Raymond E. Keller
Primary AppointmentProfessor, Biology
Cellular and molecular mechanisms of morphogenesis
Our analysis of the convergent extension movements in the embryo of the frog, Xenopus laevis, serves as an example of this approach. The dorsal tissues of the vertebrate embryo narrow (converge) and elongate (extend) greatly during gastrulation and neurulation in movements collectively called "convergent extension." We used videomicroscopy of fluorescently labeled cells to show that cells bias their protrusive activity in the mediolateral direction, exert traction on adjacent cells in this direction, and pull themselves between one another along the mediolateral axis, to form a longer, narrower array. Mechanical measurements showed that the tissue becomes stiffer as it extends, enabling it to push strongly enough to stretch the remaining passive tissues of the embryo without buckling. Our current work seeks to learn the molecular and mechanical basis of this directed protrusive activity and stiffening, and also how these properties are induced. We inject RNAs coding for proteins that act as dominant inhibitors of molecules thought to be important in organizing the directed protrusive activity, along with RNA coding for green fluorescent protein (GFP).

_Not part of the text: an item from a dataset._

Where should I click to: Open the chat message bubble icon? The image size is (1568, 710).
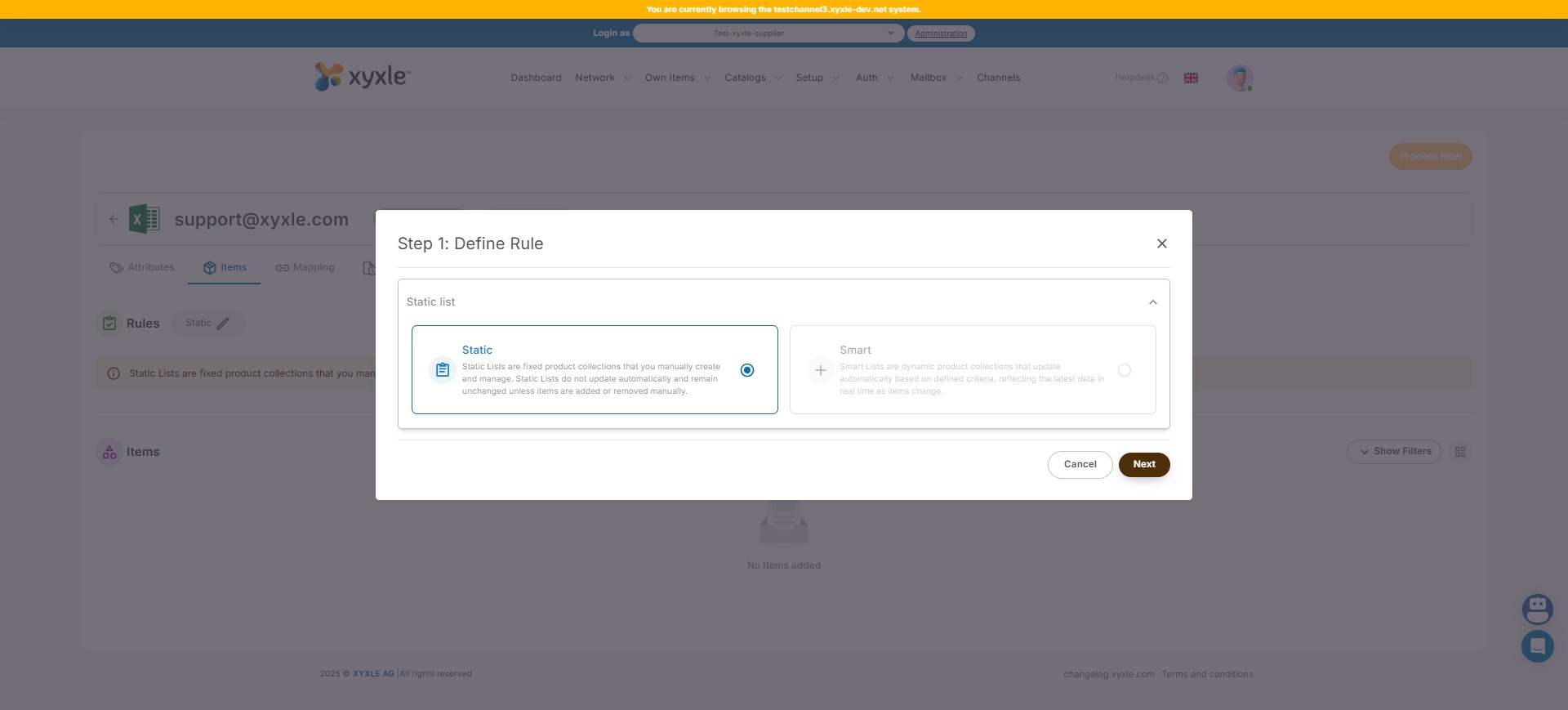pyautogui.click(x=1536, y=646)
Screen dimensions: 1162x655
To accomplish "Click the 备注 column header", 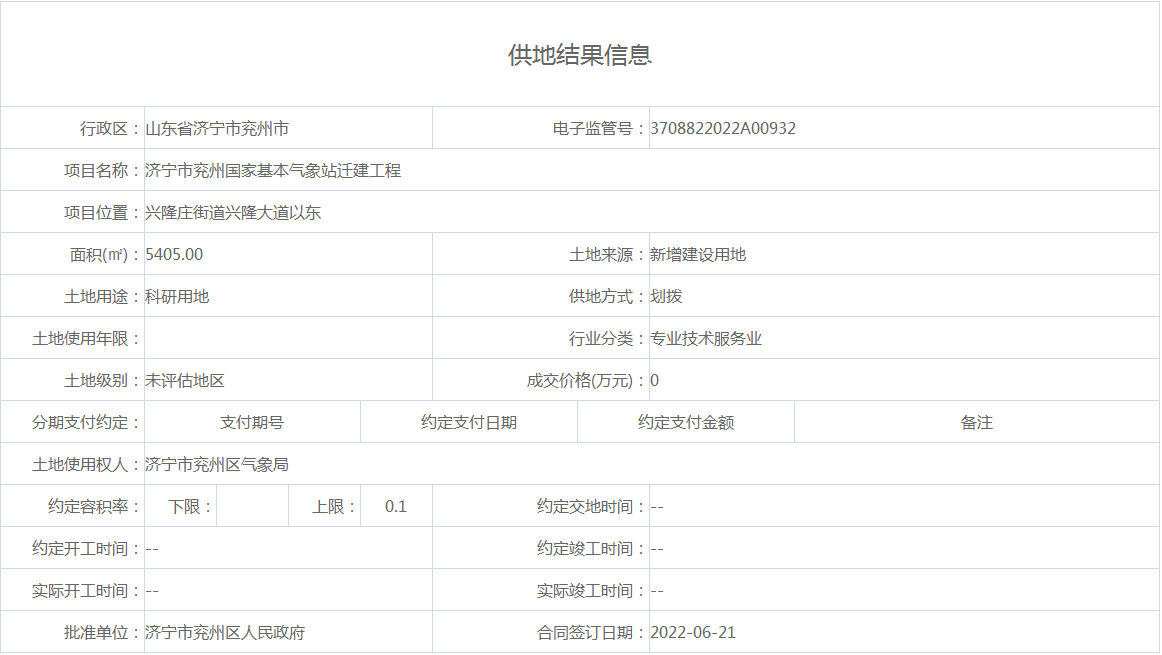I will 977,422.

This enables us to visualize the resulting changes in behavior of the affected cells, with low light fluorescence videomicroscopy. Correlated changes in the forces produced and in tissue mechanics are measured, and changes in the terminal cell phenotype are monitored with molecular marker expression. With this multilevel, integrated approach, we can perturb a molecular function and directly analyze the effect on cell motility, tissue mechanics, patterning, and cell differentiation, enabling us to learn what components function in a particular morphogenetic event, and the mechanism of that function.